4月9日の人生案内では次のような悩みが寄せられた(以下、読売新聞からの引用)。「 25歳のフリーター男性。美大を出て就職するも退職し、地元で暮らしています。 いわゆる「やればできる」タイプで、老舗のアニメ会社に事前準備なしで入社しました。「素質があればどんなに手を抜いても成功する。才能のないものの努力は無駄でしかない」という考えが染みついています。 自分より絵がうまく、SNS上で人気もある友人と大学で出会い、追い越そうして実りませんでした。夢はイラストレーターでしたが、次第に努力が 億劫になり、退職して自信も失い、描くこと自体が嫌になりました。 既にクリエイターを目指すには遅い年齢に差し掛かり、「才能がなかった」と思うように。「簡単に諦めるべきではない」と周囲に言われましたが、もはや潮時ではとの思いが拭えません。夢に向かって進むべきですか。退くべきですか。」
文中の“才能のないものの努力は無駄でしかない”という言葉が引っかかりました。確かにスポーツや芸術といった一部の分野では、(人並み以上の)努力に加え、いわゆる才能という能力が必要かもしれません。
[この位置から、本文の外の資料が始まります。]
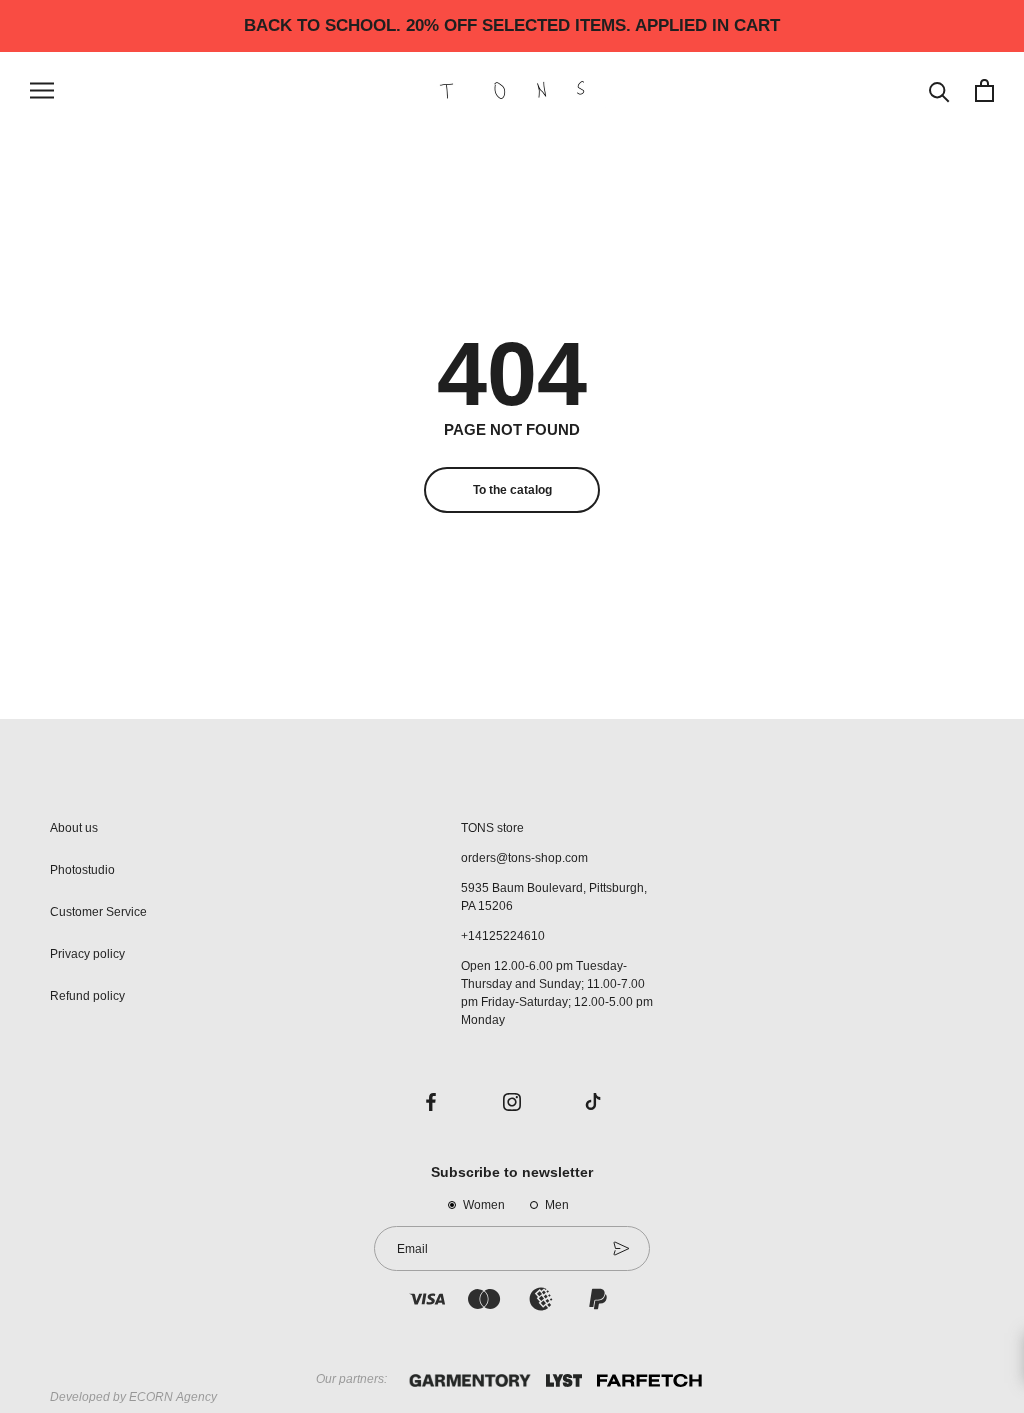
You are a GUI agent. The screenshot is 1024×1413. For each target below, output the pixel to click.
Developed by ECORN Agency (133, 1397)
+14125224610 (503, 936)
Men (557, 1205)
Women (484, 1205)
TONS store (492, 828)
相談者は、これまで周りと比較して“自分はできる”と自負し絵に関わる仕事をしてきましたが、自分より優れたある人の存在により“自分はできる”という心が壊れ自信がなくなってしまったようです。
クリエイターの種類によりますが、どこで見切りをつけるのかは私にはわかりません。一説では、科学者はクリエイターとされています。まだ誰も見つけていない現象?作用?メカニズムを見つけるという点では、ある意味新しいものを生み出すクリエイターですね。
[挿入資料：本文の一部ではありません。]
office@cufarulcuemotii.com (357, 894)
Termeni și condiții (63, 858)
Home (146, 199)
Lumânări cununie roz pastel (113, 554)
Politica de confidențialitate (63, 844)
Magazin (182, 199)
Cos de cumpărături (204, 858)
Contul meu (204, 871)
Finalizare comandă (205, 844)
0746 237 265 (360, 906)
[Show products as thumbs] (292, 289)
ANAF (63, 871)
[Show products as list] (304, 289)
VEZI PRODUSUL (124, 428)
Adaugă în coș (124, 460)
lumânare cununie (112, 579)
小学生や中学生の時に思い描いていた“将来なりたい職業”は成長と共に現実になっていきます。それば自分の能力と天秤にかけ、将来の職業を選択することが多くなるからです。そうゆう意味では、自分の才能で勝負をして仕事をして生活している人は、現実はほんの一握りだと思います。つまり、ほとんどの人は、本人の努力で生活が可能な仕事を選択していることになります。
科学者もクリエーターだと書きましたが、以前は研究者の新たな着眼点や閃きプラス努力(実験量)で勝負できた感じがする。昔は、“人海戦術”と言って、特定のプロジェクトに研究者や大学院生を多数注ぎ込み勝負をするとことがありました。まさに人力での勝負。時と共に技術が発展し、その波は産業界のみならず生命科学分野にも及んでいます。現在では、人をどれだけ注ぎ込めるかではなく、最新の(大金を要する)技術?手法を注ぎ込めるかが勝負となっている感じがします。
庶民研究者は、(大したお金がかからない)実験を(数多く)して思いがけない結果をヒントとして、新たな方向性の研究へ持っていく能力が必要なのかもしれない。その能力とは、”努力”かもしれない。